**What you are asked to do**
The output should hold exactly, and only, the lines from the line bearing "Given: Switch to VALIDATION HISTORY" through the last line of the listing below, and no pictures.

:::::

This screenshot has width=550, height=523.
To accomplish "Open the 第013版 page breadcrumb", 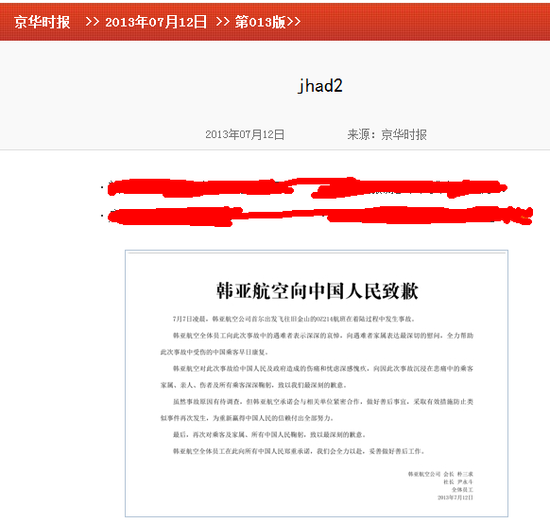I will coord(260,22).
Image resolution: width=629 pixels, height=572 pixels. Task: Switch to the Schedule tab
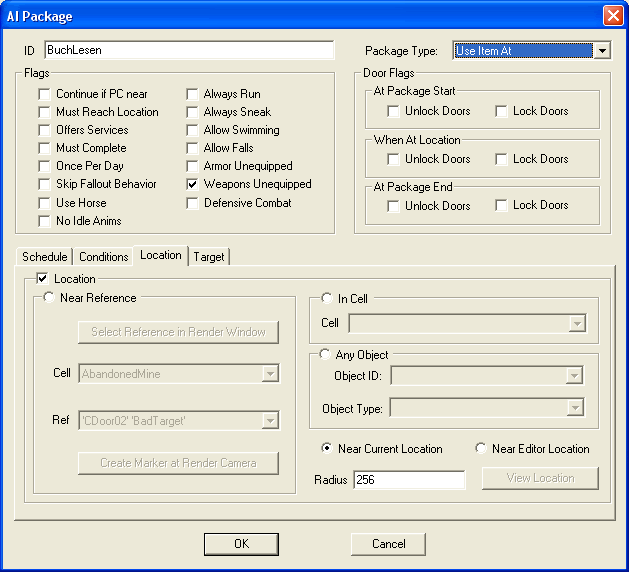tap(44, 257)

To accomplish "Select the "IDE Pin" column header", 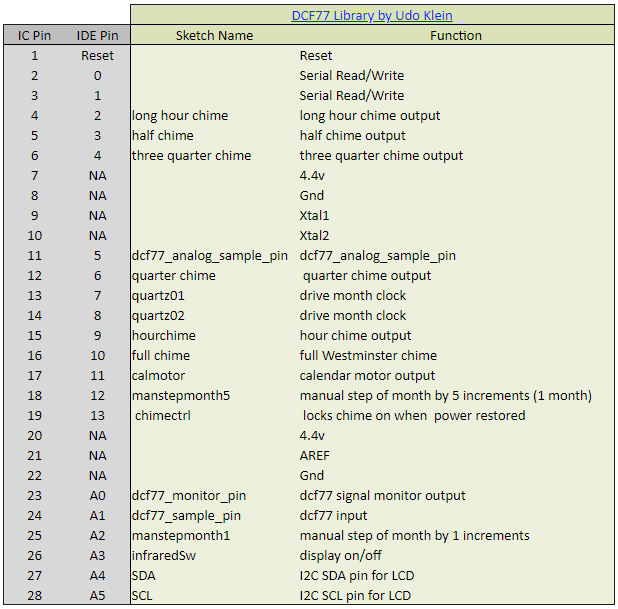I will (x=97, y=35).
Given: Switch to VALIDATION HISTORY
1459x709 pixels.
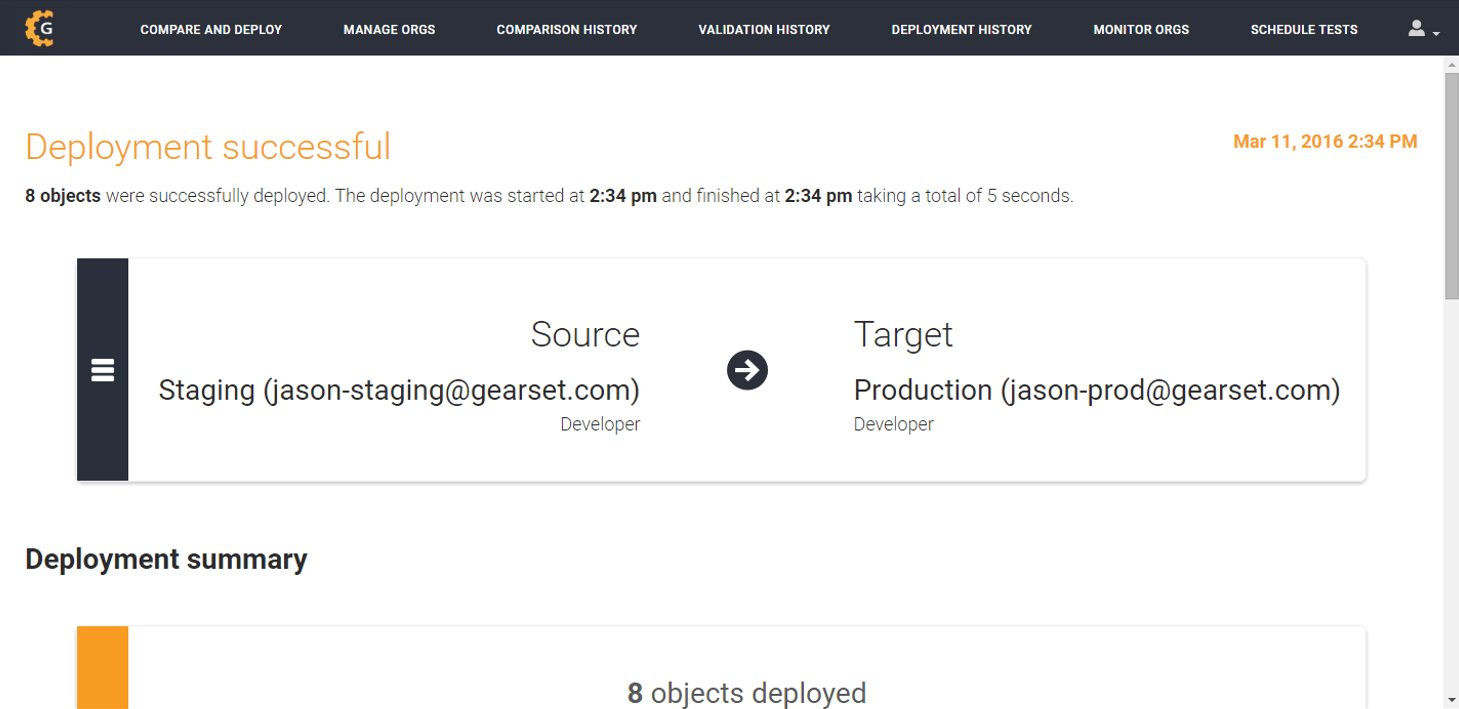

:::::

**Response box**
Given: Switch to VALIDATION HISTORY
1459x709 pixels.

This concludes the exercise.